Traditionally, treatment programs such as Focus Healthcare give patients information about meetings as part of their discharge plans. But attendance of these programs-considered crucial to maintaining sobriety-suffers when patients have trouble finding them, Goodstat says. The Web site eliminates that problem by providing instant, updated directions and times to appropriate meetings.

"It's a way of holding the patient accountable," he says. "The biggest excuse we get at discharge is they say, 'Well, I couldn't find it.’

Ultimately, Goodstat says Focus Healthcare will try to use the site for program alumni by allowing them to communicate with other treatment facilities.

“It’s just helped us a lot. It adds a lot of credibility to our program.
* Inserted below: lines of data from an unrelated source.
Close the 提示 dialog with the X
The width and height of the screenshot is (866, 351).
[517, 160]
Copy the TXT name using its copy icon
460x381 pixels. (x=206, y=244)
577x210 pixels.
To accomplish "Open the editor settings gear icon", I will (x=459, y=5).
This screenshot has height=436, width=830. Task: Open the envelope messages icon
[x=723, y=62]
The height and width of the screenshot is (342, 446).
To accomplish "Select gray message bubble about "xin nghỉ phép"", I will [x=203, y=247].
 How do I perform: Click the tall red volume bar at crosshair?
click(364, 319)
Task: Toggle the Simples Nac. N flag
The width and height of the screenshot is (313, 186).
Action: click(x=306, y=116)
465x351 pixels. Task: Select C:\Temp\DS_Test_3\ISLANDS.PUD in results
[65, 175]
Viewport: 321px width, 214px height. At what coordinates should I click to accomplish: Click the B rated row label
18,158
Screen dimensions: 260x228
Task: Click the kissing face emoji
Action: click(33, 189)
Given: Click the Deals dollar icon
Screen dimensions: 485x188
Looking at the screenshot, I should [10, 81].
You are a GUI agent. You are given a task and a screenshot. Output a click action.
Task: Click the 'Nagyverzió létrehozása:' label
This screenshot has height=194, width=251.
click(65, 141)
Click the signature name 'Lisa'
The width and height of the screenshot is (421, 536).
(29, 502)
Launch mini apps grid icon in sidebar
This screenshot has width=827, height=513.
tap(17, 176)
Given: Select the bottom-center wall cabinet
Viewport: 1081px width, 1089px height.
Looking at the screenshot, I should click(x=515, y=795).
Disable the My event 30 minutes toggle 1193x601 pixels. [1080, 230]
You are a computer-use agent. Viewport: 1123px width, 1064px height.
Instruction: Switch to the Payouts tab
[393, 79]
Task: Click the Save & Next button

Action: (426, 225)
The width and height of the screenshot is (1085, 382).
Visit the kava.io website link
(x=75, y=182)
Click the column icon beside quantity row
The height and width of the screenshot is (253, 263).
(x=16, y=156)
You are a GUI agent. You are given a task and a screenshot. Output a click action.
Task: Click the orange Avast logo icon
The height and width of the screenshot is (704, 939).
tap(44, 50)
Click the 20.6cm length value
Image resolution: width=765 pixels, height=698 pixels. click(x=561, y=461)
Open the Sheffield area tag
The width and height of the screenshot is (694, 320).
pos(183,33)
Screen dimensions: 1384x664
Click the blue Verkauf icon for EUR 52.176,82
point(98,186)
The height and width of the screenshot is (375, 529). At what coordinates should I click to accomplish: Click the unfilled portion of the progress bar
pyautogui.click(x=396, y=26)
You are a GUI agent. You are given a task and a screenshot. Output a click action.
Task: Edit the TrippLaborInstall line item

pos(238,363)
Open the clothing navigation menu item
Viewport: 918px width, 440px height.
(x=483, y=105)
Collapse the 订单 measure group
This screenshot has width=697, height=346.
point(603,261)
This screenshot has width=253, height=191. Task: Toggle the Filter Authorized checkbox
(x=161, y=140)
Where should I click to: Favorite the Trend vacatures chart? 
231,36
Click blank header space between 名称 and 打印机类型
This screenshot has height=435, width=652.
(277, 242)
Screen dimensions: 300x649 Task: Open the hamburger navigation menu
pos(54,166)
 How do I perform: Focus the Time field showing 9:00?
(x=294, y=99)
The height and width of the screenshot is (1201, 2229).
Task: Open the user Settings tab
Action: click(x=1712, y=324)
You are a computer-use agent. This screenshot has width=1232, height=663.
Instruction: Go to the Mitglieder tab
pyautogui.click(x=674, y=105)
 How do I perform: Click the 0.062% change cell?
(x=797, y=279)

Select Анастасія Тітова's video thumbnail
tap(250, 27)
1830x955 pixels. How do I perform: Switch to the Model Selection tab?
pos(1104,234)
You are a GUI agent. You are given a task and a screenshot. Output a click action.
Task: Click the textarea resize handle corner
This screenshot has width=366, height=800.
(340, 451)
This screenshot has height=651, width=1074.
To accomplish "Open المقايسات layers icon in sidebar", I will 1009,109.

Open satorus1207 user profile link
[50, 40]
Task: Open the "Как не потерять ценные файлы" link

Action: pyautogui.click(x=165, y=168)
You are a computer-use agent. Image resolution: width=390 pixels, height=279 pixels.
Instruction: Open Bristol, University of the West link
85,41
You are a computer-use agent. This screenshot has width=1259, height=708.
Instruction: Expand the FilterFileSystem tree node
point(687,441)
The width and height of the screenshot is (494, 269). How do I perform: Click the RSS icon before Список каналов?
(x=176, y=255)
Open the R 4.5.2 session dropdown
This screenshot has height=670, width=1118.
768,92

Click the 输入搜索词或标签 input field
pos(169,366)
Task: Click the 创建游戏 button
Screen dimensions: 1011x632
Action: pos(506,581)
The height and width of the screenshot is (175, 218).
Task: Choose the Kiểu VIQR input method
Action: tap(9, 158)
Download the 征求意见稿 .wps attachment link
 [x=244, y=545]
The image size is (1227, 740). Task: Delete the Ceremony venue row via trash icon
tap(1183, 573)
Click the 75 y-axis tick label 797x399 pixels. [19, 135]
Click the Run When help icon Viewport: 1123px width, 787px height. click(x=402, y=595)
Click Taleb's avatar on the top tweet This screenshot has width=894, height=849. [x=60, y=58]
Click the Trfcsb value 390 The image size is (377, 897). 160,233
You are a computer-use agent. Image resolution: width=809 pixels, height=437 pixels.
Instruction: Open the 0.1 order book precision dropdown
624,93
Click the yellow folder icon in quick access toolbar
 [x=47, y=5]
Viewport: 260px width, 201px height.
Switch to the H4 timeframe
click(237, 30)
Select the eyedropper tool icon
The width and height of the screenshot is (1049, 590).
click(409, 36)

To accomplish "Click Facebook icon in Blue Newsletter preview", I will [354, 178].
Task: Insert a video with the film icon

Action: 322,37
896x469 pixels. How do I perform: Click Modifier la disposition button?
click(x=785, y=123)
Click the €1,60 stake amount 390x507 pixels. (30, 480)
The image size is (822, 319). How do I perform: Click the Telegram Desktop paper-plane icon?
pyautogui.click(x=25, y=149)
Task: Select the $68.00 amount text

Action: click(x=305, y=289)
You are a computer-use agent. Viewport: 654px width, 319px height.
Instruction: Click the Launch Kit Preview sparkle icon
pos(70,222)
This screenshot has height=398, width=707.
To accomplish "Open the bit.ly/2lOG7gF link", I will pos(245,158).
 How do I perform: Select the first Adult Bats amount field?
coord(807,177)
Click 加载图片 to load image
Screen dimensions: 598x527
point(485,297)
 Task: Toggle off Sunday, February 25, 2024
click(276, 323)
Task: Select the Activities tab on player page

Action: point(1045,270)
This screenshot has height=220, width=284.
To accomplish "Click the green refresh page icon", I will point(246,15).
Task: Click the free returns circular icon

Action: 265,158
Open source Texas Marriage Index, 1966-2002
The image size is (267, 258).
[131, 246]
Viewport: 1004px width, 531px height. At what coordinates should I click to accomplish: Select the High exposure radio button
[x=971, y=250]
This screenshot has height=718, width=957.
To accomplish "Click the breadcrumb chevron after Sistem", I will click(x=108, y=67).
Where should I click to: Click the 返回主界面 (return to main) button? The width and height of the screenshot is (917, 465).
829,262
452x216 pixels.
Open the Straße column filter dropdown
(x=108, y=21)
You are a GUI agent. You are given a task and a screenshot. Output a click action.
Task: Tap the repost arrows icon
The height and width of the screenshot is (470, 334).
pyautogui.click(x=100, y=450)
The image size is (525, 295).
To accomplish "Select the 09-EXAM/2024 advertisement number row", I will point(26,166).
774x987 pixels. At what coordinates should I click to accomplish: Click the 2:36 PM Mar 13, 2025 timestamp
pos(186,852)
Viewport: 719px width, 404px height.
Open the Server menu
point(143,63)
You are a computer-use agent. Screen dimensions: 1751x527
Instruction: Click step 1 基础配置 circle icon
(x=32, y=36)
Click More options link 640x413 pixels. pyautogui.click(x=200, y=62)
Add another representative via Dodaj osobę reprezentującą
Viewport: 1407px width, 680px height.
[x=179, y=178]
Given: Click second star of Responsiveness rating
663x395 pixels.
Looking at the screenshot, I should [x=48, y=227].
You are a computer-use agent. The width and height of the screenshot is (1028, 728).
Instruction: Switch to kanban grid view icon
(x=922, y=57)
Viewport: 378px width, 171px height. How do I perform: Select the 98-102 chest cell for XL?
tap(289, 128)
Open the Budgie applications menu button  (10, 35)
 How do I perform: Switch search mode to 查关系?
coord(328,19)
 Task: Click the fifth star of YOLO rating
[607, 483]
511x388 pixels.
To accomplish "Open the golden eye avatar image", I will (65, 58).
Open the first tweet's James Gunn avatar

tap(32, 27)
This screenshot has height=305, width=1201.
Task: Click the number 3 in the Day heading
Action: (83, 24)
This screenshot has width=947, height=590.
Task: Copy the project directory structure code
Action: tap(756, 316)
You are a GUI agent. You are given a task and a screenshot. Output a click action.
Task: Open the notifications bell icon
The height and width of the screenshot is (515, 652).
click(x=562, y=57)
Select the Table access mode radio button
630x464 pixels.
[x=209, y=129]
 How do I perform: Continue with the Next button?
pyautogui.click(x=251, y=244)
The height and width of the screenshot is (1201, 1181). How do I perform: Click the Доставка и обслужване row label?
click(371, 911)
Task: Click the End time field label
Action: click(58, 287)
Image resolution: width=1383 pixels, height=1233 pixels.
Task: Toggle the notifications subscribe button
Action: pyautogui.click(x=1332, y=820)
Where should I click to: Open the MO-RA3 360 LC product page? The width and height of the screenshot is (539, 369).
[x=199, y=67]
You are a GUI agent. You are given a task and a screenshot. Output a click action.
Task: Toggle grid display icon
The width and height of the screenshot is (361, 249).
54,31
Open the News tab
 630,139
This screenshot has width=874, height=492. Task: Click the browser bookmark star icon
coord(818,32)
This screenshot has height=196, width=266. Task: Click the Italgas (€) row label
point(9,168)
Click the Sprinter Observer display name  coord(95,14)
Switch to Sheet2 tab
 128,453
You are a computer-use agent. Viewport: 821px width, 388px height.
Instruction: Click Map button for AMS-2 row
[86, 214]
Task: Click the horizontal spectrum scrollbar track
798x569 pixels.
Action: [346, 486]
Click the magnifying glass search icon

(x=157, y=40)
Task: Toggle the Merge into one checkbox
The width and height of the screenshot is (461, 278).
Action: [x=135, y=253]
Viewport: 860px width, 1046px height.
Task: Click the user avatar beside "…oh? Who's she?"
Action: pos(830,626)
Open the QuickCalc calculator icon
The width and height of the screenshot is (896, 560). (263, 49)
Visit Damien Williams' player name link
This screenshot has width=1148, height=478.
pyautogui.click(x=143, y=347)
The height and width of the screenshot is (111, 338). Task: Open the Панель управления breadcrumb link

It allows us to have the patient active in the discharge planning process," he says. "It allows us to demonstrate that we are following the patient through the treatment and the discharge process."

Genesis of a Web site

When the joint Commission dislikes a discharge plan, it often criticizes an organization's failure to focus on the patient. Cybersober.com president and chief executive officer Robert Morgan knows about that problem firsthand-he has been in addiction recovery for six years, having gone through seven rounds of treatment before he finally got sober for good.

Prior to his recovery, Morgan says the longest he had been able to stay sober was 60 days. A former insurance underwriter and travel industry worker, he often had trouble finding Alcoholics Anonymous group meetings because he would call an outdated telephone number and get no answer. If he could reach someone, he would sometimes get lost going to meetings in strange cities because the directions were unclear.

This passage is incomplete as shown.